Problem: Every line of the listing below should come back exactly as written, with no images.

Recorded information:
>>>>>
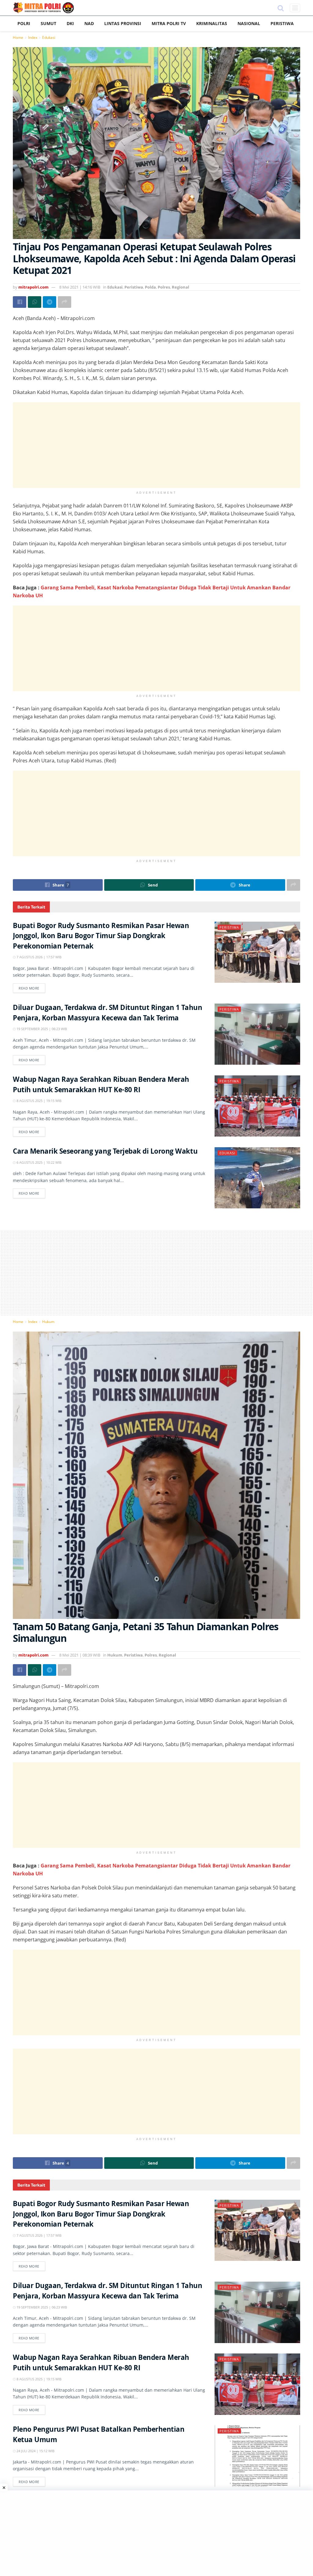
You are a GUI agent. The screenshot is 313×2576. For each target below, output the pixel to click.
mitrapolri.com (33, 287)
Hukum (48, 1321)
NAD (89, 23)
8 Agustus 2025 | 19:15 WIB (38, 1100)
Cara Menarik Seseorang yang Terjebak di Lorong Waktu (105, 1152)
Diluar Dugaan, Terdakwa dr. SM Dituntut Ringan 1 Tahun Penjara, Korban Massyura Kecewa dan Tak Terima (107, 1014)
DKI (70, 23)
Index (32, 37)
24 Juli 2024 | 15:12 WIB (35, 2451)
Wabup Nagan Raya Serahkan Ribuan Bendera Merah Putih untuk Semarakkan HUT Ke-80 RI (101, 1085)
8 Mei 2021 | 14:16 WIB (79, 287)
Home (18, 37)
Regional (180, 287)
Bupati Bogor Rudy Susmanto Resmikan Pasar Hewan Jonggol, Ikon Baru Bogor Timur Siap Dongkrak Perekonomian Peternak (101, 937)
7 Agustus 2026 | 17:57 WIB (38, 957)
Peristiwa (282, 23)
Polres (164, 287)
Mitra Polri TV (169, 23)
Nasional (249, 23)
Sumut (48, 23)
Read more (29, 988)
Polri (23, 23)
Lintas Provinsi (122, 23)
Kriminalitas (211, 23)
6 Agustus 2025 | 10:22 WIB (38, 1162)
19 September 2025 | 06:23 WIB (41, 1028)
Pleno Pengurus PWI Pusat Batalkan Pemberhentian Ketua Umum (98, 2435)
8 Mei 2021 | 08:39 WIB (79, 1655)
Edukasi (48, 37)
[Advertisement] (156, 445)
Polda (150, 287)
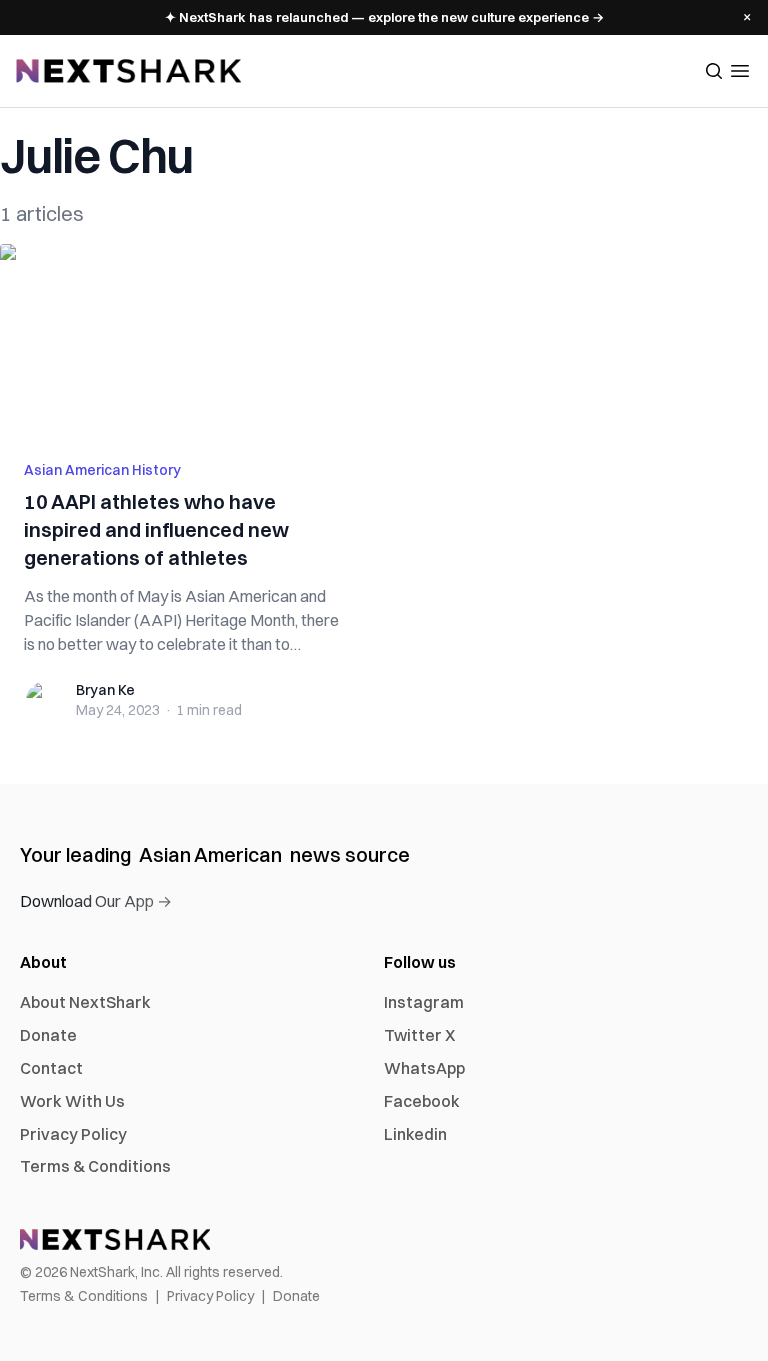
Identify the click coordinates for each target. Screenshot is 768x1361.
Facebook (422, 1101)
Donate (48, 1035)
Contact (51, 1068)
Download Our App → (96, 901)
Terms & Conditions (95, 1166)
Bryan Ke (105, 690)
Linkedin (415, 1134)
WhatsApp (424, 1068)
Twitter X (419, 1035)
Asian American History (102, 470)
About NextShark (85, 1002)
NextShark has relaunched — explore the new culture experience (384, 17)
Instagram (424, 1002)
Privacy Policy (73, 1134)
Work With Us (72, 1101)
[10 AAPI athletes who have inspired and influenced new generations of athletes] (186, 340)
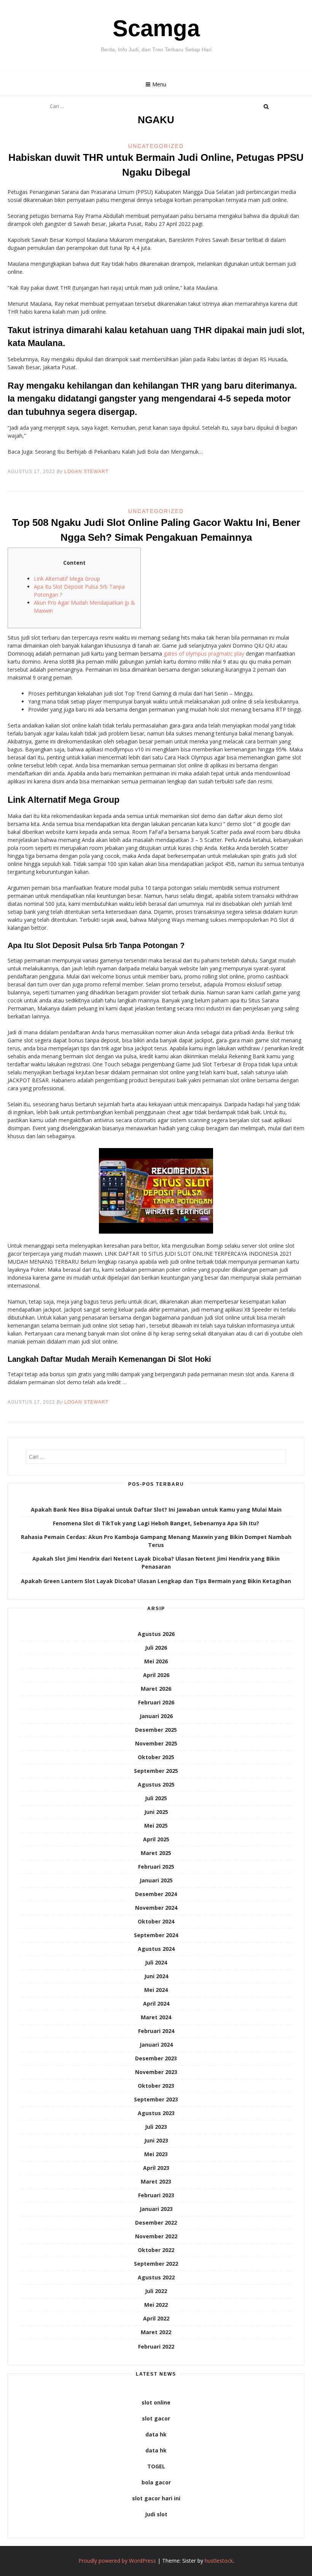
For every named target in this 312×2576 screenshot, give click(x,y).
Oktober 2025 (156, 1757)
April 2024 (156, 2003)
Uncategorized (156, 146)
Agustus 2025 (156, 1784)
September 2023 (156, 2099)
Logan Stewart (86, 471)
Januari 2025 (156, 1880)
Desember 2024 (156, 1894)
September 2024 (156, 1935)
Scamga (156, 28)
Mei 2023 (156, 2154)
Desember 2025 (156, 1729)
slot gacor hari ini (156, 2498)
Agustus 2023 (156, 2113)
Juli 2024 (156, 1962)
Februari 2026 (156, 1702)
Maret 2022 (156, 2332)
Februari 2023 (156, 2195)
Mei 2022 (156, 2304)
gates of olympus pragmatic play (204, 653)
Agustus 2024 (156, 1948)
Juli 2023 (156, 2126)
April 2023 (156, 2167)
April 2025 (156, 1839)
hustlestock (219, 2560)
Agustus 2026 (156, 1633)
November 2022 (156, 2236)
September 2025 (156, 1770)
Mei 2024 (156, 1989)
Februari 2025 (156, 1866)
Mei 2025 (156, 1825)
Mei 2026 (156, 1661)
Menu (159, 84)
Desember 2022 (156, 2222)
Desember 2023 (156, 2058)
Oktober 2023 (156, 2085)
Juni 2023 (156, 2140)
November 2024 (156, 1907)
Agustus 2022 (156, 2277)
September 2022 (156, 2263)
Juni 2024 (156, 1976)
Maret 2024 (156, 2017)
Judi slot (156, 2514)
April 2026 (156, 1675)
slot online (156, 2402)
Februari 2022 (156, 2346)
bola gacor (156, 2482)
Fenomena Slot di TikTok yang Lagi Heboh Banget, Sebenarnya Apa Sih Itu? (156, 1523)
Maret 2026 (156, 1688)
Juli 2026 (156, 1647)
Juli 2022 (156, 2291)
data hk (156, 2434)
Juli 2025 (156, 1798)
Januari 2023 (156, 2208)
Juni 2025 (156, 1811)
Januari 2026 (156, 1716)
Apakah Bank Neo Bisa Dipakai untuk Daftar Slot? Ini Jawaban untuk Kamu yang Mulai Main (156, 1509)
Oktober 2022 (156, 2250)
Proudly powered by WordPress (117, 2560)
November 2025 (156, 1743)
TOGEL (156, 2466)
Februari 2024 (156, 2030)
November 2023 (156, 2072)
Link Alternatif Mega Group (67, 578)
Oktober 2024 (156, 1921)
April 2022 (156, 2318)
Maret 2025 (156, 1853)
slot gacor (156, 2418)
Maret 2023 (156, 2181)
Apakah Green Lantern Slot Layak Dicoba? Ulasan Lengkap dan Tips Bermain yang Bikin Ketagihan (156, 1581)
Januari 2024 (156, 2044)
<<<<<
Written answer:
You are a GUI agent. The screenshot is 313×2576. For each target below, output the pixel to click.
mitrapolri.com (33, 287)
Hukum (48, 1321)
NAD (89, 23)
8 Agustus 2025 | 19:15 WIB (38, 1100)
Cara Menarik Seseorang yang Terjebak di Lorong Waktu (105, 1152)
Diluar Dugaan, Terdakwa dr. SM Dituntut Ringan 1 Tahun Penjara, Korban Massyura Kecewa dan Tak Terima (107, 1014)
DKI (70, 23)
Index (32, 37)
24 Juli 2024 | 15:12 WIB (35, 2451)
Wabup Nagan Raya Serahkan Ribuan Bendera Merah Putih untuk Semarakkan HUT Ke-80 RI (101, 1085)
8 Mei 2021 | 14:16 WIB (79, 287)
Home (18, 37)
Regional (180, 287)
Bupati Bogor Rudy Susmanto Resmikan Pasar Hewan Jonggol, Ikon Baru Bogor Timur Siap Dongkrak Perekonomian Peternak (101, 937)
7 Agustus 2026 | 17:57 WIB (38, 957)
Peristiwa (282, 23)
Polres (164, 287)
Mitra Polri TV (169, 23)
Nasional (249, 23)
Sumut (48, 23)
Read more (29, 988)
Polri (23, 23)
Lintas Provinsi (122, 23)
Kriminalitas (211, 23)
6 Agustus 2025 | 10:22 WIB (38, 1162)
19 September 2025 | 06:23 WIB (41, 1028)
Pleno Pengurus PWI Pusat Batalkan Pemberhentian Ketua Umum (98, 2435)
8 Mei 2021 | 08:39 WIB (79, 1655)
Edukasi (48, 37)
[Advertisement] (156, 445)
Polda (150, 287)
Identify the click coordinates for each target. Screenshot is 768x1361.
Facebook (422, 1101)
Donate (48, 1035)
Contact (51, 1068)
Download Our App → (96, 901)
Terms & Conditions (95, 1166)
Bryan Ke (105, 690)
Linkedin (415, 1134)
WhatsApp (424, 1068)
Twitter X (419, 1035)
Asian American History (102, 470)
About NextShark (85, 1002)
NextShark has relaunched — explore the new culture experience (384, 17)
Instagram (424, 1002)
Privacy Policy (73, 1134)
Work With Us (72, 1101)
[10 AAPI athletes who have inspired and influenced new generations of athletes] (186, 340)
For every named target in this 312×2576 screenshot, give click(x,y).
Oktober 2025 (156, 1757)
April 2024 (156, 2003)
Uncategorized (156, 146)
Agustus 2025 (156, 1784)
September 2023 (156, 2099)
Logan Stewart (86, 471)
Januari 2025 (156, 1880)
Desember 2024 (156, 1894)
September 2024 (156, 1935)
Scamga (156, 28)
Mei 2023 (156, 2154)
Desember 2025 (156, 1729)
slot gacor hari ini (156, 2498)
Agustus 2023 (156, 2113)
Juli 2024 (156, 1962)
Februari 2026 (156, 1702)
Maret 2022 (156, 2332)
Februari 2023 (156, 2195)
Mei 2022 (156, 2304)
gates of olympus pragmatic play (204, 653)
Agustus 2024 (156, 1948)
Juli 2023 (156, 2126)
April 2023 (156, 2167)
April 2025 (156, 1839)
hustlestock (219, 2560)
Agustus 2026 (156, 1633)
November 2022 (156, 2236)
September 2025 (156, 1770)
Mei 2024 (156, 1989)
Februari 2025 (156, 1866)
Mei 2025 (156, 1825)
Mei 2026 (156, 1661)
Menu (159, 84)
Desember 2022 (156, 2222)
Desember 2023 (156, 2058)
Oktober 2023 (156, 2085)
Juni 2023 (156, 2140)
November 2024 (156, 1907)
Agustus 2022 (156, 2277)
September 2022 (156, 2263)
Juni 2024 (156, 1976)
Maret 2024 (156, 2017)
Judi slot (156, 2514)
April 2026 (156, 1675)
slot online (156, 2402)
Februari 2022 (156, 2346)
bola gacor (156, 2482)
Fenomena Slot di TikTok yang Lagi Heboh Banget, Sebenarnya Apa Sih Itu? (156, 1523)
Maret 2026 (156, 1688)
Juli 2026 (156, 1647)
Juli 2022 (156, 2291)
data hk (156, 2434)
Juli 2025 (156, 1798)
Januari 2023 (156, 2208)
Juni 2025 (156, 1811)
Januari 2026 (156, 1716)
Apakah Bank Neo Bisa Dipakai untuk Daftar Slot? Ini Jawaban untuk Kamu yang Mulai Main (156, 1509)
Oktober 2022 (156, 2250)
Proudly powered by WordPress (117, 2560)
November 2025 (156, 1743)
TOGEL (156, 2466)
Februari 2024 (156, 2030)
November 2023 (156, 2072)
Link Alternatif Mega Group (67, 578)
Oktober 2024 (156, 1921)
April 2022 (156, 2318)
Maret 2025 (156, 1853)
slot gacor (156, 2418)
Maret 2023 (156, 2181)
Apakah Green Lantern Slot Layak Dicoba? Ulasan Lengkap dan Tips Bermain yang Bikin Ketagihan (156, 1581)
Januari 2024 (156, 2044)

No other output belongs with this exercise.